Lawmakers warn leaky, crumbling UK Parliament at risk of ‘catastrophic’ event

A detailed figure near scaffolding on Britain's Houses of Parliament as it undergoes restoration work in 2019 to repair the crumbling building. (AP Photo/Kirsty Wigglesworth, File)

LONDON — Britain’s Parliament building is an architectural masterpiece, a UNESCO World Heritage Site visited by 1 million people a year. It’s also a crumbling, leaky, asbestos-riddled building at “real and rising” risk of destruction, lawmakers said Wednesday.

In a hair-raising report, the House of Commons Public Accounts Committee said the seat of British democracy is “leaking, dropping masonry and at constant risk of fire,” as well as riddled with asbestos.


“There is a real and rising risk that a catastrophic event will destroy” the building before long-delayed restoration work is done, the committee said.

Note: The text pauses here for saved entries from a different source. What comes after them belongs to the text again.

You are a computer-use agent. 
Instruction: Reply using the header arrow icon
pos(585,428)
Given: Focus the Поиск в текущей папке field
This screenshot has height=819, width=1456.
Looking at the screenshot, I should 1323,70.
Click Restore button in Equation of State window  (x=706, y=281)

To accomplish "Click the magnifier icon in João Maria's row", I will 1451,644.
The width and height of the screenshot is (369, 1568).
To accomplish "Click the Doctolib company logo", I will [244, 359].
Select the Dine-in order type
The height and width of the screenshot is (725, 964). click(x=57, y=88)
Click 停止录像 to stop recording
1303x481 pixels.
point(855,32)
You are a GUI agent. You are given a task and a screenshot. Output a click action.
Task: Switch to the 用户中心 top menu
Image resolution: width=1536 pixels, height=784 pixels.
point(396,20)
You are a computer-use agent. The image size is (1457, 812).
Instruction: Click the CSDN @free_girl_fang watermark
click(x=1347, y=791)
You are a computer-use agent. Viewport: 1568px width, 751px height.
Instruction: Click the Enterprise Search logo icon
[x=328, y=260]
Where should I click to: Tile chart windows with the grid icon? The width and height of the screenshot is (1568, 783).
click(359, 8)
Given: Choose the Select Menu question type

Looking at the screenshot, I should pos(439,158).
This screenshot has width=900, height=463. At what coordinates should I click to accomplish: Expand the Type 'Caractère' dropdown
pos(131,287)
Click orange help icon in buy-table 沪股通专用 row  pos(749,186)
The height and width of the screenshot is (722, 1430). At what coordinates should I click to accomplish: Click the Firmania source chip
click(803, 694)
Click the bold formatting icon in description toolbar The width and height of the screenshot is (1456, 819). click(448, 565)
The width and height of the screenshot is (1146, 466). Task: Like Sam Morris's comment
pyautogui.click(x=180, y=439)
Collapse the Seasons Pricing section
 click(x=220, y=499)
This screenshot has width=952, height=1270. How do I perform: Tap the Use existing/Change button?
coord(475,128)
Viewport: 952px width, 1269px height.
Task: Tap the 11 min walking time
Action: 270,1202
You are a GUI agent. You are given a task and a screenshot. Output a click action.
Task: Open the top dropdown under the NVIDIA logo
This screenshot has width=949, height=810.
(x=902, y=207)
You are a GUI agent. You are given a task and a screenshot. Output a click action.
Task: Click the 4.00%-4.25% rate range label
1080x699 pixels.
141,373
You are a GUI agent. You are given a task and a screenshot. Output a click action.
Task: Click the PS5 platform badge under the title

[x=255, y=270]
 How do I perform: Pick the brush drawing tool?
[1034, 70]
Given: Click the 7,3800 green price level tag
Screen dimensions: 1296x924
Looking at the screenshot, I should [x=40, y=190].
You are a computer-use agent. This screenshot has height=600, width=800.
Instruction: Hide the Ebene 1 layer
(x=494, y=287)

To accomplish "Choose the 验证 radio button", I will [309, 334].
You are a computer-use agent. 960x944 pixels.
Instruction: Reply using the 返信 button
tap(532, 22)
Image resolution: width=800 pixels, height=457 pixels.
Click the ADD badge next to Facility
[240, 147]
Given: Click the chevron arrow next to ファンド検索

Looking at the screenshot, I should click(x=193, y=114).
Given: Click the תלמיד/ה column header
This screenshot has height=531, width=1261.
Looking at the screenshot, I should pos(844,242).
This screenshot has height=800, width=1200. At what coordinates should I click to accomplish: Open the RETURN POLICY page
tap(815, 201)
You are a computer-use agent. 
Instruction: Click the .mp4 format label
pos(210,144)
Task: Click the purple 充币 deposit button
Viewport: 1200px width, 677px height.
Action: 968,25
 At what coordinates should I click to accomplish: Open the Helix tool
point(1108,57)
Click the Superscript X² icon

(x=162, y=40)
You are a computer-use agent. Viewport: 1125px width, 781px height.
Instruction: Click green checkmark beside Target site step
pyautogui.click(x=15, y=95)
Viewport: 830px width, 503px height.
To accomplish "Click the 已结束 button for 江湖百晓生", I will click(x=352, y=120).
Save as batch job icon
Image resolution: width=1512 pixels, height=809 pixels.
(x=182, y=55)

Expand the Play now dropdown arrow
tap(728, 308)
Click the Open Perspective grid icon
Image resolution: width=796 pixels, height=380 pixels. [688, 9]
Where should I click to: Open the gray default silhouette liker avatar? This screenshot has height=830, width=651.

In the most urgent in a series of warnings stretching back years, the committee said renewal work had been painfully slow and mostly amounted to “patching up” the 19th-century building, at a cost of about 2 million pounds ($2.5 million) a week.

The committee slammed “years of procrastination” over the building’s future. In 2018, after years of dithering, lawmakers voted to move out by the mid-2020s to allow several years of major repairs. The decision has been questioned ever since by lawmakers who don’t want to leave.

Meanwhile, the building grows more decrepit. The roof leaks, century-old steam pipes burst, and chunks of masonry occasionally come crashing down. Mechanical and electrical systems were last updated in the 1940s.

There is so much asbestos that removing it “could require an estimated 300 people working for two and a half years while the site was not being used,” the House of Commons committee said.

And there is a constant threat of fire. The committee said there have been 44 “fire incidents” in Parliament since 2016, and wardens now patrol around the clock.

Yet lawmakers have been reluctant to green light a more ambitious restoration plan. Some worry the public will resent the multi-billion price tag at a time when many people are struggling to make ends meet.